═══ Vorliegende Einträge ═══
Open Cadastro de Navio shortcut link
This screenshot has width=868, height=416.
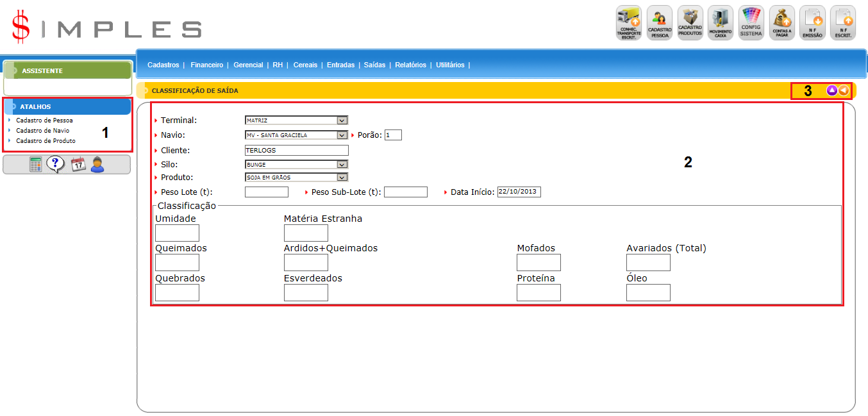coord(42,130)
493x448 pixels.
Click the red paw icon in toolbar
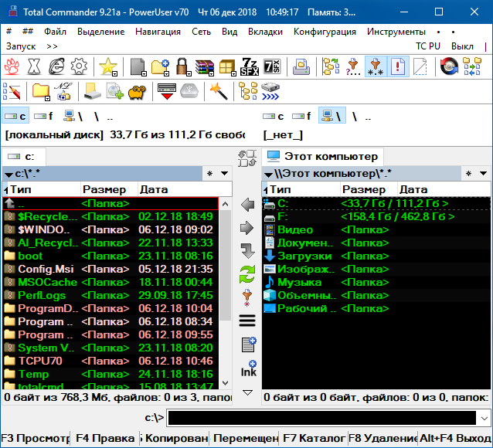point(12,67)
═══
(Zu erledigen)
Bearbeite das gesamte Material, indem du „red“ durch „blue“ ersetzt, und lass alles andere unverändert. Die Bilder lässt du in der Antwort weg.

(Richtige Antwort)
Open Cadastro de Navio shortcut link
This screenshot has width=868, height=416.
coord(42,130)
493x448 pixels.
Click the blue paw icon in toolbar
point(12,67)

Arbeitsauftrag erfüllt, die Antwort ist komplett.